JACKSONVILLE, FL. Inspectors visiting Pig Seafood on Lem Turner Road on May 1 found food sourced from unapproved or unknown suppliers, a violation that means there is no paper trail to trace where the restaurant's seafood came from, and no guarantee it ever passed a federal safety inspection.
That finding was one of seven high-severity violations documented during the visit. The restaurant was not closed.
What Inspectors Found
The unapproved food source violation was not the only finding that cut directly to customer safety. Inspectors also cited no demonstrated allergen awareness among staff, a finding that matters to the 32 million Americans who live with food allergies. At a seafood restaurant, where shellfish is among the most common and severe allergen triggers, the absence of any documented allergen training is not a paperwork problem.
Toxic substances were found to be improperly identified, stored, or used. Chemicals stored or handled incorrectly near food preparation areas create an immediate contamination risk that is distinct from the slower-building dangers of temperature abuse or poor sanitation.
The handwashing picture was compounded. Inspectors cited both inadequate handwashing facilities and improper technique, meaning the infrastructure to wash hands was deficient and, where washing was attempted, it was done incorrectly.

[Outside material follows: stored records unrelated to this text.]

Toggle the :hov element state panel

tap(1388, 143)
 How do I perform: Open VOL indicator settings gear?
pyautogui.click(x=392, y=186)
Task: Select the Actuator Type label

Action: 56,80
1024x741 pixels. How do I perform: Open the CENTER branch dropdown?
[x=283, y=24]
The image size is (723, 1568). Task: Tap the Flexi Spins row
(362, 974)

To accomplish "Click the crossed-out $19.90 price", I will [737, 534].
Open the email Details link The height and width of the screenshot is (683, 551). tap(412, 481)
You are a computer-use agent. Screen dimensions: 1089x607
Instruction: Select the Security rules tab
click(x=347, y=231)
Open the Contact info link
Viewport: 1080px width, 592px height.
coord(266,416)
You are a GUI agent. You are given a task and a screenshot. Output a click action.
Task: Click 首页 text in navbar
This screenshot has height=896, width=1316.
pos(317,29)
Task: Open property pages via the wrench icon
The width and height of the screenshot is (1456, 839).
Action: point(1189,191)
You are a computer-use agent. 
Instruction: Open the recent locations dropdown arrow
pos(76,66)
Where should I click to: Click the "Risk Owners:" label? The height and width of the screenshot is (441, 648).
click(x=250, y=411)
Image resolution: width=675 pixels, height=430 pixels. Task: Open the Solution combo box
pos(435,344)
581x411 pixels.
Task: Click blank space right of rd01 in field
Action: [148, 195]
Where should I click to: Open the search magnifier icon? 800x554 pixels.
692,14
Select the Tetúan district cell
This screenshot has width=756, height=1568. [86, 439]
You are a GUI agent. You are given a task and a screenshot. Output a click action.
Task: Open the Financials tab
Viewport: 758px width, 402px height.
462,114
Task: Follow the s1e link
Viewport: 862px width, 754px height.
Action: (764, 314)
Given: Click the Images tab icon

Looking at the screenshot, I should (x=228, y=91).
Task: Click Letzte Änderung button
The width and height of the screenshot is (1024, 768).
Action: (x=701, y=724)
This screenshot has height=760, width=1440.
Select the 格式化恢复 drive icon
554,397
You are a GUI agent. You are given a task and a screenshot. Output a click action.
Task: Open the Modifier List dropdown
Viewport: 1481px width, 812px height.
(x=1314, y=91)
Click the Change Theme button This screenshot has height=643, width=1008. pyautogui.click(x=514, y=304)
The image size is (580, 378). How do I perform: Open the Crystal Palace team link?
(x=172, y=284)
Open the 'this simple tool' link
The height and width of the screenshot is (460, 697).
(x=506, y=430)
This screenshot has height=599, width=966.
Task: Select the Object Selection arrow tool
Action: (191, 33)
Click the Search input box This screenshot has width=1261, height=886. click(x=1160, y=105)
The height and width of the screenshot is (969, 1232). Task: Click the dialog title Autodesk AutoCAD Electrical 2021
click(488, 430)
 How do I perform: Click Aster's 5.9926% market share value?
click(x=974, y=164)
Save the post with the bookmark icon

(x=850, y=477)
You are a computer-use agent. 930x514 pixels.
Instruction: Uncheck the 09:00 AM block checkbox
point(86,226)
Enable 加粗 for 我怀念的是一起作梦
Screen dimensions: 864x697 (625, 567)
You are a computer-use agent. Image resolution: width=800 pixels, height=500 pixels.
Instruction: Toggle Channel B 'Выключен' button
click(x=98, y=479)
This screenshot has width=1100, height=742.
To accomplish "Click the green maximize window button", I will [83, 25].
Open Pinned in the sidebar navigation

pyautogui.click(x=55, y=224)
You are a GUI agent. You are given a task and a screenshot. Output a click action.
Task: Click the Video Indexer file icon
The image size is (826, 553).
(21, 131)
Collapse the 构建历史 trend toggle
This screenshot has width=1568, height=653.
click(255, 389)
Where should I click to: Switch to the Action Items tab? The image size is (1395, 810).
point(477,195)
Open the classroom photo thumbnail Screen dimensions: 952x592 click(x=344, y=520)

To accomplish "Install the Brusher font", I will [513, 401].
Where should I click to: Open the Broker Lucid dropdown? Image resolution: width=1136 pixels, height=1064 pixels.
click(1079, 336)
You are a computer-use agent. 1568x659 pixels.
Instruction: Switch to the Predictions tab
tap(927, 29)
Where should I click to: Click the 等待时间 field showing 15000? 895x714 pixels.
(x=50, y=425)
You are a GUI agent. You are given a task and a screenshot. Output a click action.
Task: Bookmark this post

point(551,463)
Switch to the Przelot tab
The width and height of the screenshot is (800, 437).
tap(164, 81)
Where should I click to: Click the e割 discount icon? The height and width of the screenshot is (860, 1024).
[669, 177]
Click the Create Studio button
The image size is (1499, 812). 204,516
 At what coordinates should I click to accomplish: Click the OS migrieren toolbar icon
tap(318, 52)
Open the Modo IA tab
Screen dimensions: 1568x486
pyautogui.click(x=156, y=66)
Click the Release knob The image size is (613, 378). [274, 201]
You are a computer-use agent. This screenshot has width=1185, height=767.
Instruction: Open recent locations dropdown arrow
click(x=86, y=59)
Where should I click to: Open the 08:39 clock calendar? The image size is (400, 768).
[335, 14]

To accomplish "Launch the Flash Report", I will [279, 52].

The two violations together describe a kitchen where pathogens on workers' hands had no reliable exit point.
There was also no written employee health policy, no consumer advisory posted for raw or undercooked seafood items, improperly disposed sewage or wastewater, multi-use utensils not properly cleaned, wiping cloths used improperly, inadequate ventilation and lighting, and toilet facilities that were inadequate or poorly maintained.
Twelve violations in total. The restaurant remained open.
What These Violations Mean
Food from unapproved or unknown sources means that if a customer gets sick, investigators have no verified supply chain to trace. USDA and FDA inspections exist specifically to catch Listeria, Salmonella, and other pathogens before product reaches a kitchen. When a facility bypasses that chain, those safeguards are bypassed with it. At a seafood restaurant, where raw shellfish already carries elevated bacterial risk, the sourcing question is not abstract.
The absence of an employee health policy means there is no documented mechanism to keep a sick worker out of the kitchen. Norovirus, which causes roughly 20 million illnesses annually in the United States, spreads easily through food handled by infected workers. A written policy is the first line of defense. Without one, the decision of whether to come in sick is left entirely to the individual employee.
The allergen finding carries its own weight. Allergic reactions to food send 30,000 people to emergency rooms each year and cause deaths. Staff who cannot demonstrate allergen awareness cannot reliably warn a customer that a dish contains shellfish, tree nuts, or any other trigger. At Pig Seafood, a restaurant built around seafood, that gap is acute.
Improperly cleaned multi-use utensils develop bacterial biofilms within 24 hours. Those biofilms protect bacteria from standard cleaning agents, meaning a utensil that looks clean can carry a persistent microbial load from one service to the next. Combined with improper sewage disposal, which introduces fecal contamination risk throughout the facility, the intermediate violations here are not minor footnotes to the high-severity findings.
The Longer Record
The May 1 inspection did not represent a sudden decline. State records show 31 total inspections on file for Pig Seafood, with 372 total violations accumulated across that history. The restaurant has never been emergency-closed.
The pattern in recent years is consistent and specific. Inspectors found nine high-severity violations in December 2024, nine more in April 2024, and eight in October 2025. Each of those visits was followed by a reinspection that showed zero high-severity violations, suggesting the restaurant clears findings for a follow-up and then returns to the same conditions.
The May 2025 inspection logged seven high-severity and four intermediate violations. The May 2026 inspection logged seven high-severity and five intermediate violations. A year apart, the numbers are nearly identical.
That cycle, serious violations followed by a clean reinspection followed by serious violations again, has repeated across at least five inspection cycles in the past two and a half years. The 372 cumulative violations on record are the arithmetic result.
Still Open
After the May 1 inspection, Pig Seafood on Lem Turner Road was not ordered closed. Customers who walked in that day, or the day after, ate food whose origins inspectors could not verify, prepared by workers whose handwashing technique inspectors had flagged as improper, in a kitchen where no written policy governed what happened if an employee came in sick.
The record shows this is not the first time those conditions existed at this address.